Git hooks
It took me a bit of tinkering to figure out how to properly write a git commit-msg hook that will run on windows. My goal was to ensure that all developers follow the commit message standard that was being developed in-house of prepending the commit message with the story number (we use Scrum so everything is a story).Our story numbers all follow a basic format, the project acronym (between 3 and 7 uppercase letters) followed by dash followed by a number. An Examples of valid story numbers are PROJ1-123, SECRET-451, etc.
Reading the documentation on customizing git hooks it quickly became obvious that we needed to write a commit-msg hook to validate the format of the commit message.
What I ended up with is the following, it was based on this blog post by Phillip Murphy.
#!/bin/sh
commit_regex='^[A-Z]\{3,6\}-[0-9]\{1,10\} .*'
echo $1
error_msg="Aborting commit. Your commit message MUST start with the story number followed by a space."
if [[ "$(grep "$commit_regex" $1)" == "" ]]; then
echo "$error_msg" >&2
exit 1
fi
Copy that script into a file in named commit-msg in .git\hooks. Note: the file has no extension.
The interesting pieces of developing this are that since it is shell script, the only way to test it was to install the hook and then try to do a commit to git. I am not completely certain what is executing the shell script as I have nothing on my Windows 10 box that I am aware of that will do it, it seem that git for windows may be executing the shell script???
As far as the syntax the regex expression was interesting I wanted to use [0-9]+ but that wouldn't work, it produced a syntax error so instead we are using {<min occurrence>,<max occurrence>} with the curly braces escaped with a backslash.

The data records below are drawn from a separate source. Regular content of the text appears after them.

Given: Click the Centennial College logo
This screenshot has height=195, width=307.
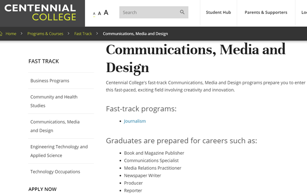Looking at the screenshot, I should (x=40, y=13).
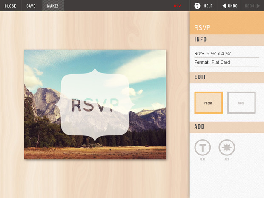Image resolution: width=264 pixels, height=198 pixels.
Task: Select the FRONT side thumbnail
Action: [x=208, y=103]
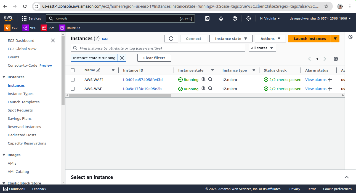
Task: Click the notifications bell icon
Action: 221,18
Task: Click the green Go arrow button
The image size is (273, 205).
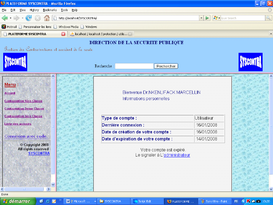Action: tap(207, 18)
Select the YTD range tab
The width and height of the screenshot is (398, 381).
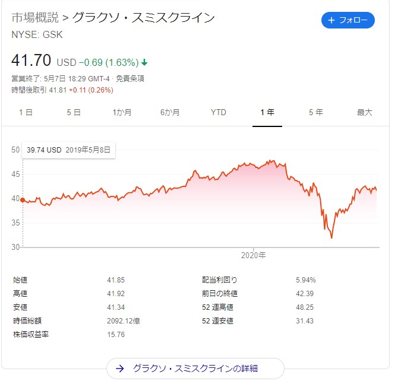coord(218,112)
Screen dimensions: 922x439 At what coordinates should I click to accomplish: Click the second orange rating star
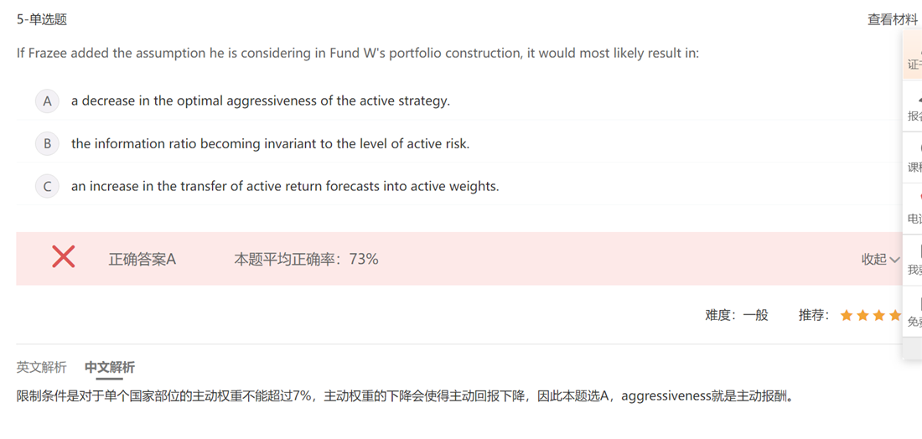862,316
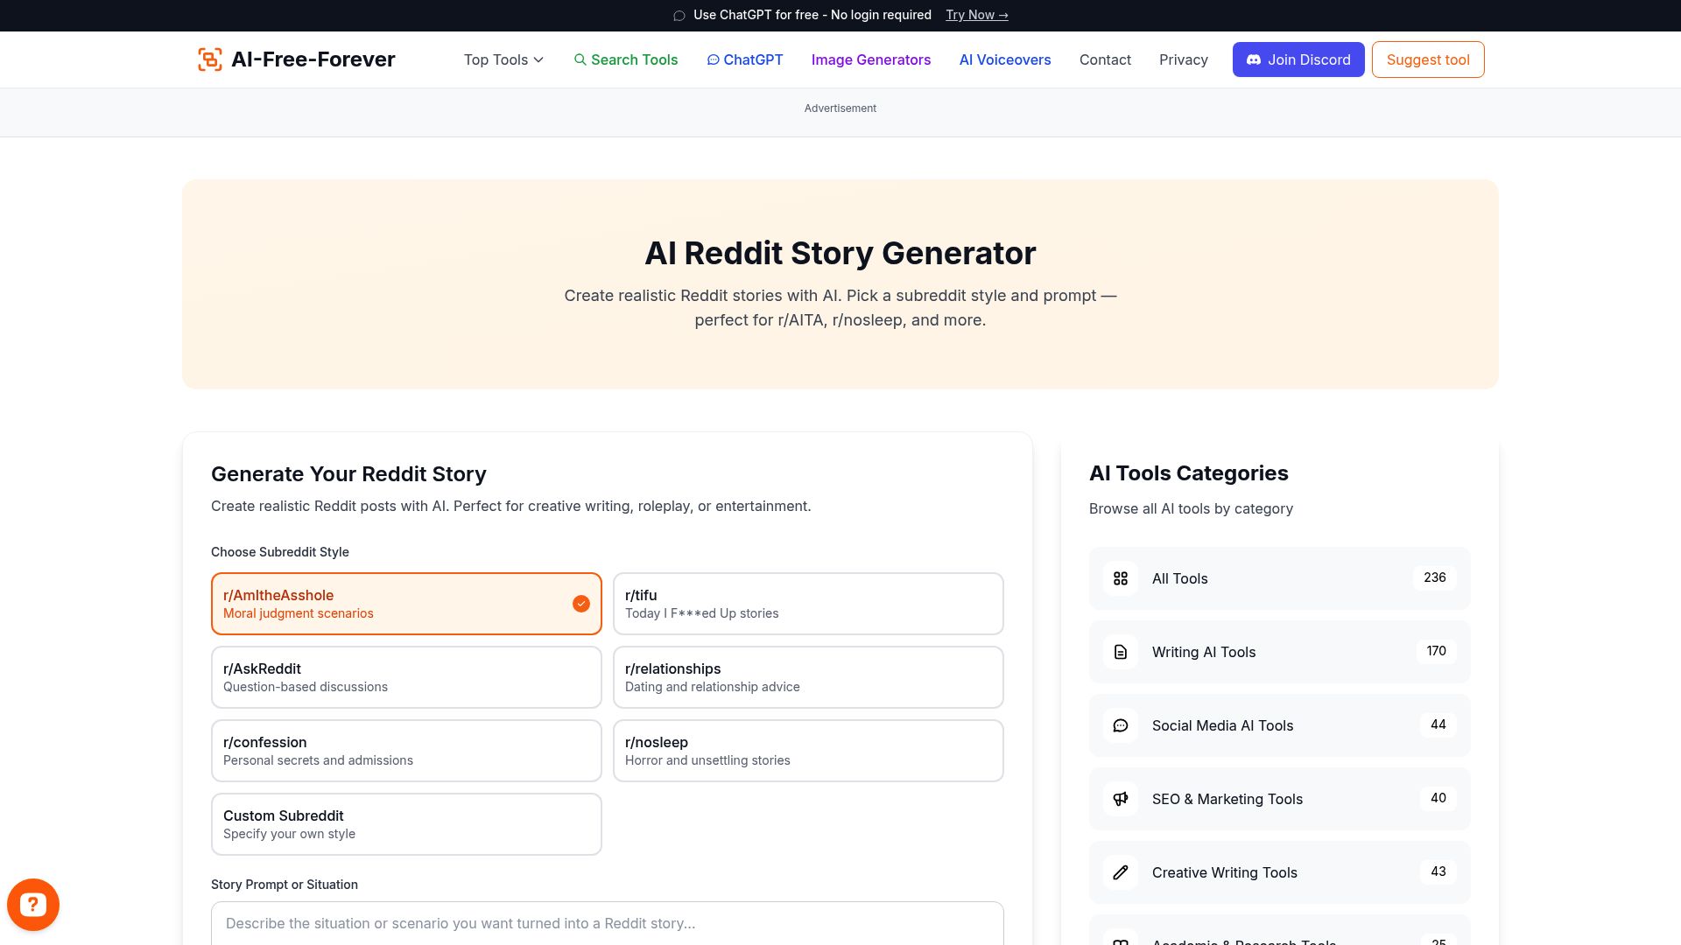Click the pencil icon for Creative Writing Tools
The image size is (1681, 945).
[1120, 872]
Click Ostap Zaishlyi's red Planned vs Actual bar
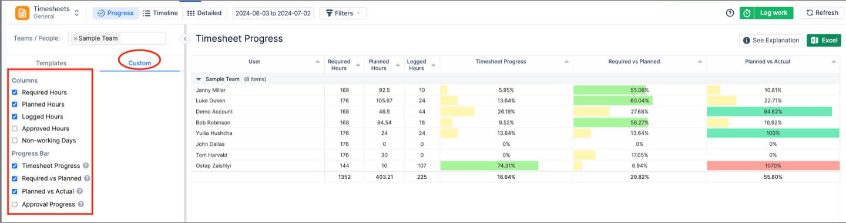 [773, 166]
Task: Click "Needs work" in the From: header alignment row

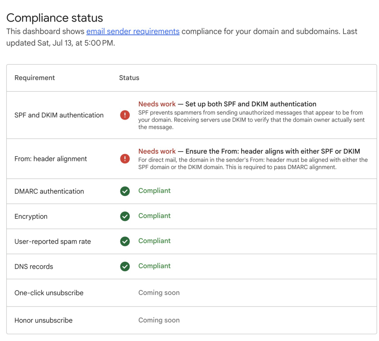Action: click(x=157, y=151)
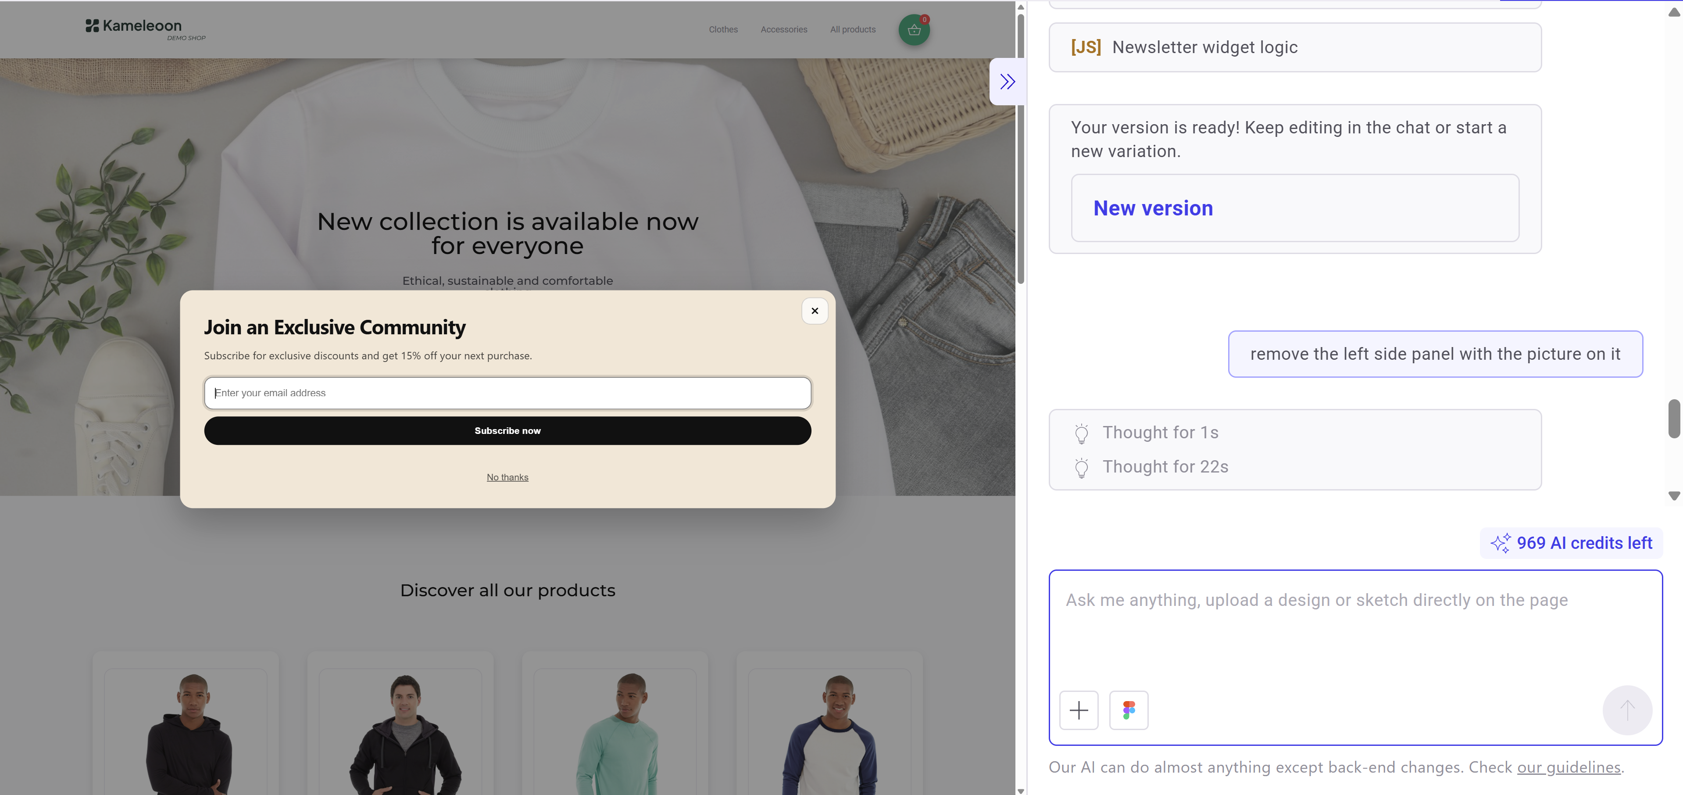Click the Figma import icon
The width and height of the screenshot is (1683, 795).
click(1128, 710)
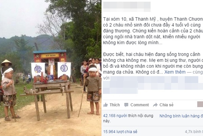Screen dimensions: 203x136
Task: Open the funeral photo on the left
Action: (x=51, y=68)
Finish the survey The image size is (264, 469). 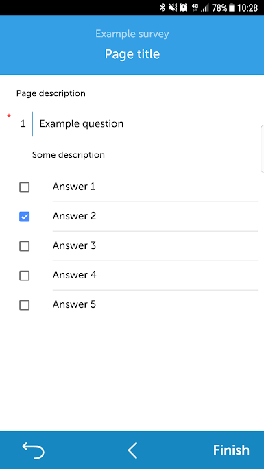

The other item that I found interesting was the use of grep to do a regex match. It works in this case because $1 is the file that contains the commit message. the commit message is written to .git/COMMIT_EDITMSG, you can verify this by adding echo $1 to the script
The next challenge is to get this installed on every developers computer in every copy of the repo. There are a number of answers, but the best for us seems to be the use of a template directory since this will be mandatory for all commits
A future enhancements is to validate that the story number that is found is actually a valid story number, this will help ensure no one fat fingered it on entry.
As a last interesting side note, now that we know how to do this, we have decided for now that it is overkill for what we want to accomplish so all that is left of this mornings work is this post.